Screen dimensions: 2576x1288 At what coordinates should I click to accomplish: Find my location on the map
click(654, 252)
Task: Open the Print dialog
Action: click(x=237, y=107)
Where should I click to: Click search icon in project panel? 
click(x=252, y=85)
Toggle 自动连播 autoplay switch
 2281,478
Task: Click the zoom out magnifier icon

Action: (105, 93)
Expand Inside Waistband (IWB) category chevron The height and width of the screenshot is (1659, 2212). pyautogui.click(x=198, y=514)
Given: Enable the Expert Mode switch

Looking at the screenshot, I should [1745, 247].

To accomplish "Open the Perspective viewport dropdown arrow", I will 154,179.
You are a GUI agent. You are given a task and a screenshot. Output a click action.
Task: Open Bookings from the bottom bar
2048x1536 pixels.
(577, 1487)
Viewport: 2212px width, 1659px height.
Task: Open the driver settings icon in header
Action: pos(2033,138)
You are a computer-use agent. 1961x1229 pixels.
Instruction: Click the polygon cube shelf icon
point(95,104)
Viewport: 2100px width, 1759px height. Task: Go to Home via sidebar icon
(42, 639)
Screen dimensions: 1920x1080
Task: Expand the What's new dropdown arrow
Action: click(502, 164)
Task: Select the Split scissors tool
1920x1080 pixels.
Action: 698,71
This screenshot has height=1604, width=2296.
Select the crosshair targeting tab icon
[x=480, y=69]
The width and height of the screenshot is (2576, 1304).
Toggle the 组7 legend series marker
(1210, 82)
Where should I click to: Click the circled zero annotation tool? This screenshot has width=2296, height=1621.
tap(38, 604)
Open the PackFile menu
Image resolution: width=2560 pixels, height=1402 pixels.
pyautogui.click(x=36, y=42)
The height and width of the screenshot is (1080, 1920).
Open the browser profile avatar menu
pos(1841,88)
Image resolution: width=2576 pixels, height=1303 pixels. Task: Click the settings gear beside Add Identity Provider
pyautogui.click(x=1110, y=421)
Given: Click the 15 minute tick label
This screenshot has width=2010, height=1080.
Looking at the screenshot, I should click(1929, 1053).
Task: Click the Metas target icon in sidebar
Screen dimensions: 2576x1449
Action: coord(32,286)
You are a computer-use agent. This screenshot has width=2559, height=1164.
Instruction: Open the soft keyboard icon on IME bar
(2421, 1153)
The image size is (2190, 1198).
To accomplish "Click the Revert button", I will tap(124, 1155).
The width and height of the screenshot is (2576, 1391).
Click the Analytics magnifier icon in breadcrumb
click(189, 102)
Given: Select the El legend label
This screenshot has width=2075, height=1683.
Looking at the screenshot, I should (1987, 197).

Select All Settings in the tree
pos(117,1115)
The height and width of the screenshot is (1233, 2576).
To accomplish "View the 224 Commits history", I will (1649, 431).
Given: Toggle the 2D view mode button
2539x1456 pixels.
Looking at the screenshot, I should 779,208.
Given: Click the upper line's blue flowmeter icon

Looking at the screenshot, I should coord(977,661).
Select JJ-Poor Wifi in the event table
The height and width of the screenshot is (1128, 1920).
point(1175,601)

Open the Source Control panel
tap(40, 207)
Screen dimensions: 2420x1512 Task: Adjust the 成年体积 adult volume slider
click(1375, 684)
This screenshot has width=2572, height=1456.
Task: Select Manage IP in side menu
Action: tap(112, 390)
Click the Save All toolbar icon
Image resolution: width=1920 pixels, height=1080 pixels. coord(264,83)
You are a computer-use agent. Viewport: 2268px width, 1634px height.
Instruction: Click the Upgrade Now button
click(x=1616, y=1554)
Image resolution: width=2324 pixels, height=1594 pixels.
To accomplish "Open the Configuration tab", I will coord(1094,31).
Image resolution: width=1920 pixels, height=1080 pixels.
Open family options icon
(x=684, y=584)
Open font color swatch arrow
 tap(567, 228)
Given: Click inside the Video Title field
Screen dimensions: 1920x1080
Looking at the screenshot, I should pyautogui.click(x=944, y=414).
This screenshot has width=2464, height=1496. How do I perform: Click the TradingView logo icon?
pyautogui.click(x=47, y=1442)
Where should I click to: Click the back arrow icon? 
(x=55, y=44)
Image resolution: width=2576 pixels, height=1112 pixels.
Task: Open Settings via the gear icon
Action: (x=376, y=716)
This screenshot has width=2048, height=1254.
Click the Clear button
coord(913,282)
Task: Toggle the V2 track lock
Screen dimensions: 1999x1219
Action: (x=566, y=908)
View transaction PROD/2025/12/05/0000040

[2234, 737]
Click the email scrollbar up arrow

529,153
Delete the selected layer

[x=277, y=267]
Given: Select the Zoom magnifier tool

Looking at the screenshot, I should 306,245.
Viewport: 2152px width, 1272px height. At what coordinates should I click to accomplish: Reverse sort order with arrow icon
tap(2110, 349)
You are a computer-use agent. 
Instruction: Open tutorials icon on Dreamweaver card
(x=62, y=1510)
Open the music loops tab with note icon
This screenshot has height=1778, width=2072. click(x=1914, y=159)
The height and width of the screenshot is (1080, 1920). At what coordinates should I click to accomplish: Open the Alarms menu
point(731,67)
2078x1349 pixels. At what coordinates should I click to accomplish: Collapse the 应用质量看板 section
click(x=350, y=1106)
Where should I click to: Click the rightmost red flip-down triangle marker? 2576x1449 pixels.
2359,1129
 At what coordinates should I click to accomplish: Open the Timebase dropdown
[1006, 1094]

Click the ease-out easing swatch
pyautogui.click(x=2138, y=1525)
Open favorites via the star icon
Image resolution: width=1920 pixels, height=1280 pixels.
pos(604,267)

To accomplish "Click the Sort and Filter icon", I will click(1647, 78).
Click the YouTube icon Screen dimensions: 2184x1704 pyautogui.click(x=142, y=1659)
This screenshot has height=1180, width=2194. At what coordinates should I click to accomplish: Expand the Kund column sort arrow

▸ To do
Find every line above that contains the word "computer", and return each one.

▸ Answer below
You are a computer-use agent. 1961x1229 pixels.
You are a computer-use agent. This screenshot has width=2559, height=1164.
You are a computer-use agent. Viewport: 2268px width, 1634px height.
You are a computer-use agent. 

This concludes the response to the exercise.